My husband is Jamaican. My daughters were born in Brazil. I am American. That’s what we were THERE. Coming back HERE to America I realized we were now slapped with new labels: he was Black, they were mixed/unknown, and I was white. I wrote a book about it. I’ve been studying, learning, and trying to understand so many things about racism, immigration, prejudice. This book, “The Missionary Kids,” cracked it right open, peeled the onion another layer, and the tears came, as the tears do.
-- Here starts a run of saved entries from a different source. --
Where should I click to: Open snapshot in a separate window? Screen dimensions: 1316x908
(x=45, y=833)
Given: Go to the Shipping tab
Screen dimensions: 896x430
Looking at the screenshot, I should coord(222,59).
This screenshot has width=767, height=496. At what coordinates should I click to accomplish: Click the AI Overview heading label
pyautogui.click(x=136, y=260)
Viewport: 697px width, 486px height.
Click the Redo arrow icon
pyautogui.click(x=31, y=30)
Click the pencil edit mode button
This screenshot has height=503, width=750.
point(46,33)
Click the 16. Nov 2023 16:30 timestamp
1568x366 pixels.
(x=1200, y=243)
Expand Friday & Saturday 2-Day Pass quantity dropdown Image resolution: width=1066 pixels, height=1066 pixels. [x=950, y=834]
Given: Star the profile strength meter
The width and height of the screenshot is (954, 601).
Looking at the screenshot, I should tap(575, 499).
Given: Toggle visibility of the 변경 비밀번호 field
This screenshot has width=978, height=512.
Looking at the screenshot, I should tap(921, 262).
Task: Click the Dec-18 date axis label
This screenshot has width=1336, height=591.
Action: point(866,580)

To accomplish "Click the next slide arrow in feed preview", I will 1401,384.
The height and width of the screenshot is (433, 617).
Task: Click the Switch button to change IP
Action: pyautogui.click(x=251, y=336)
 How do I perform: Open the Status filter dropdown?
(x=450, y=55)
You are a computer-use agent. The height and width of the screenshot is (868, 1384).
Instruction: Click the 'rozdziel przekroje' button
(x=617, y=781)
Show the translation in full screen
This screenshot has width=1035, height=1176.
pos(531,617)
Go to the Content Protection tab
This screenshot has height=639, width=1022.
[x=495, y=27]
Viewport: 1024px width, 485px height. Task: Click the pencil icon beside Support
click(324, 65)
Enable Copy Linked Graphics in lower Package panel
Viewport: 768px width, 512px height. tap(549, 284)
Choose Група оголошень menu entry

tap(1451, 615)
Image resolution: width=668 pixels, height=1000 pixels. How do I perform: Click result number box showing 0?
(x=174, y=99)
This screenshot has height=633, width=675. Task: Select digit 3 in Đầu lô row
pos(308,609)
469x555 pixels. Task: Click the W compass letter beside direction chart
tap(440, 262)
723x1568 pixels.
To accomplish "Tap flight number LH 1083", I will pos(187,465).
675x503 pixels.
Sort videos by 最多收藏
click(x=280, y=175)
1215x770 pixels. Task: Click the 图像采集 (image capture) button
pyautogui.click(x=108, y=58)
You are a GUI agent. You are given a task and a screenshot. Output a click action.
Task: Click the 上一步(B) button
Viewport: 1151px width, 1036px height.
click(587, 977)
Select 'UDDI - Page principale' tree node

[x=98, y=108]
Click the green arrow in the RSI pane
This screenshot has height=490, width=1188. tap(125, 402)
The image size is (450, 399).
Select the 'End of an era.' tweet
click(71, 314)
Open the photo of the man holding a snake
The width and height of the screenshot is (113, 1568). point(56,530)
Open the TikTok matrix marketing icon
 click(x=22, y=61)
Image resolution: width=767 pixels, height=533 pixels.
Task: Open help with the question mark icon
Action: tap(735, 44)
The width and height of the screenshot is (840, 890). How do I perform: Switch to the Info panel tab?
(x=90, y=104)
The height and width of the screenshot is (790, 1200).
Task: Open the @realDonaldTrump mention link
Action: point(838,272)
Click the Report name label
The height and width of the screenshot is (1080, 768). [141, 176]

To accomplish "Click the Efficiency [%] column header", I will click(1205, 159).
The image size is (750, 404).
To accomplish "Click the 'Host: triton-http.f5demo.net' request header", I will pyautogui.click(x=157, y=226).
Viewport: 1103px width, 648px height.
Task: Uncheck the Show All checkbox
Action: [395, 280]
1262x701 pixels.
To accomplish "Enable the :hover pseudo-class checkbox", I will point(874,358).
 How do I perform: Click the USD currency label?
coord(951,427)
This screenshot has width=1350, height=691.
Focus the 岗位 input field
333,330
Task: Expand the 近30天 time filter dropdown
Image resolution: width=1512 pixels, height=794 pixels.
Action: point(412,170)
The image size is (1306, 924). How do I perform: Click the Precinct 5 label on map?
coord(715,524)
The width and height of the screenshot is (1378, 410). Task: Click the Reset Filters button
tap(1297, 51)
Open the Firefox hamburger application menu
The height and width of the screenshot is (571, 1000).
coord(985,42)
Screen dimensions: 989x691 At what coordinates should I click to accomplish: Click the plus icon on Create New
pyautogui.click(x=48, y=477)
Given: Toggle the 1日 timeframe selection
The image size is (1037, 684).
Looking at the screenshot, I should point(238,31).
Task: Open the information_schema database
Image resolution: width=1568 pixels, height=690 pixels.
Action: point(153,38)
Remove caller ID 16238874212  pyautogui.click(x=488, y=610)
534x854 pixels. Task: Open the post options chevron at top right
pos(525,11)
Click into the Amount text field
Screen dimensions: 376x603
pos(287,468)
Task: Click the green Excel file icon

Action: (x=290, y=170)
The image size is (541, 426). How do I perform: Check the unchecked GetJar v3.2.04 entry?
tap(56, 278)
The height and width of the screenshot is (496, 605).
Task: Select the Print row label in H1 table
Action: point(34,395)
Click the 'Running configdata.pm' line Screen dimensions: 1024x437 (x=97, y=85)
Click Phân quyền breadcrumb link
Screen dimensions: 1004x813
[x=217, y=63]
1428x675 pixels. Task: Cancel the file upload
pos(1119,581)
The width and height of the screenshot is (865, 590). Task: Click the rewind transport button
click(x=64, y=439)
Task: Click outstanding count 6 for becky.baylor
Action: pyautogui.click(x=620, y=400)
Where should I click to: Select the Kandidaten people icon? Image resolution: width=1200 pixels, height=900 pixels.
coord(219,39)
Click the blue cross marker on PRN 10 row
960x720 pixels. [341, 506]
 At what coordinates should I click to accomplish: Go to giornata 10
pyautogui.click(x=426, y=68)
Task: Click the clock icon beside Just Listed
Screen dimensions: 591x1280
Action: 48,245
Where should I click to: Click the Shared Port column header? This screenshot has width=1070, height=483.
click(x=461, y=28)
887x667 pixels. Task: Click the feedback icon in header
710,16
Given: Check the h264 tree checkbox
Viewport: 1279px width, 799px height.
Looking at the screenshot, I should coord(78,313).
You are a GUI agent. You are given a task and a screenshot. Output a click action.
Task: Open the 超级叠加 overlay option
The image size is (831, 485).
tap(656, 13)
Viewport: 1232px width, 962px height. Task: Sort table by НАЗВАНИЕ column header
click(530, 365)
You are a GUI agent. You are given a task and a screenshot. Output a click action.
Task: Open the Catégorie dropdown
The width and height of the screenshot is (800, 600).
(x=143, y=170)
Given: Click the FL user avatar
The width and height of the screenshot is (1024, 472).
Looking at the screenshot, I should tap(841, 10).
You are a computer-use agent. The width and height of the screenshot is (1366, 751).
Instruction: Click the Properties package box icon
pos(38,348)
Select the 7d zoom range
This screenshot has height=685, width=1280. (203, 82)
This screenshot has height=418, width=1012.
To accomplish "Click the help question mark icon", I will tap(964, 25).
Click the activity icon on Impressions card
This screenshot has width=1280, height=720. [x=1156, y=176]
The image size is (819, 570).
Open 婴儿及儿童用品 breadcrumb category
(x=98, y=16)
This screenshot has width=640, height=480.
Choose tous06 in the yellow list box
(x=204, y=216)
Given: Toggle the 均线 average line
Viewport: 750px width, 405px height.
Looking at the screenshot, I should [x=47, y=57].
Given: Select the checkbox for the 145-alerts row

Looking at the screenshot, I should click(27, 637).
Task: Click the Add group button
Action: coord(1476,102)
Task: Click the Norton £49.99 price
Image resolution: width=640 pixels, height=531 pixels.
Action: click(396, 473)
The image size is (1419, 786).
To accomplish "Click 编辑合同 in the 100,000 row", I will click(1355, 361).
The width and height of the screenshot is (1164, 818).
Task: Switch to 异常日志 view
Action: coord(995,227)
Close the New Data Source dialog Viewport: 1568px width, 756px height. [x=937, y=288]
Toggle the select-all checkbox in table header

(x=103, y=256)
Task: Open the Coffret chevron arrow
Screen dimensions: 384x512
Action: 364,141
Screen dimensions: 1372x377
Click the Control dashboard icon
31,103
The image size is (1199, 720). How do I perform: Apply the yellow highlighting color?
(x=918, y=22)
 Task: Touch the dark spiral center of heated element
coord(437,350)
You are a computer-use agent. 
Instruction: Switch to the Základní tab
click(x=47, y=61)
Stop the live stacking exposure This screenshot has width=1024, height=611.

The funny/not funny thing is, I’ve been writing another book. A book to help families HERE live out missions practically right where they are. A book that had “Multicultural” in the title. I long to take so many of the really good things I learned THERE on the mission field, and apply them here. Every parent wants the best for their kids, right? And the best I know is THAT. In some ways, I feel a bit like a missionary kid myself, at least the way they were written about in this book. I was 21 when I started serving in Brazil, and feel like in some ways “grew up” there. In other ways, I feel like the imposter all over again: not really an MK, not really from Brazil, not really from here. Something more that I can attempt to fit into, but never really connect with, or be claimed by.
Before reading this book, I was waking up to the realization that most of the people HERE didn’t actually want apply what I learned THERE. Sure, most white evangelical families (the majority of where I speak/have influence) like the idea of missions, they like to invite me to speak about it, and many graciously and generously give to provide for the ongoing growth of missions. But when we actually get to the part of changing our own lives to fit the lessons that missions can teach us…I just feel like I keep hitting brick walls. Personally, I am dealing with grieving what I thought our country was, and stood for, as I see the majority of those white evangelical families supporting this current administration, and how they treat and speak about immigrants. I was celebrated as a good missionary for how I spoke out and acted THERE, I am shushed and told to stop being political when I do the same things HERE.
I need to keep writing this book, at least for me. And I grasp at the hope and knowledge that there are others God is working in and opening their eyes to these same things. Who are willing to pick out the unhealthy things from the pile that we’ve been told is “Missions.” I know there is a lot of baggage around the word “deconstruct,” so I will use the word “detangle” instead. This book is a great tool for everyone who is ready to pull at the threads that we’ve added to missions that God never put there. Yes, it is scary, because you don’t know where the thread will stop. It feels uncontrollable. But this is what I know: you aren’t unraveling the sweater of Christ. He doesn’t need you to keep that all together. This is about detangling those extra threads we’ve added as humans that were never supposed to be there in the first place, and are choking us. Are you ready to face the lies around calling, multiculturalism, saints, and indispensability?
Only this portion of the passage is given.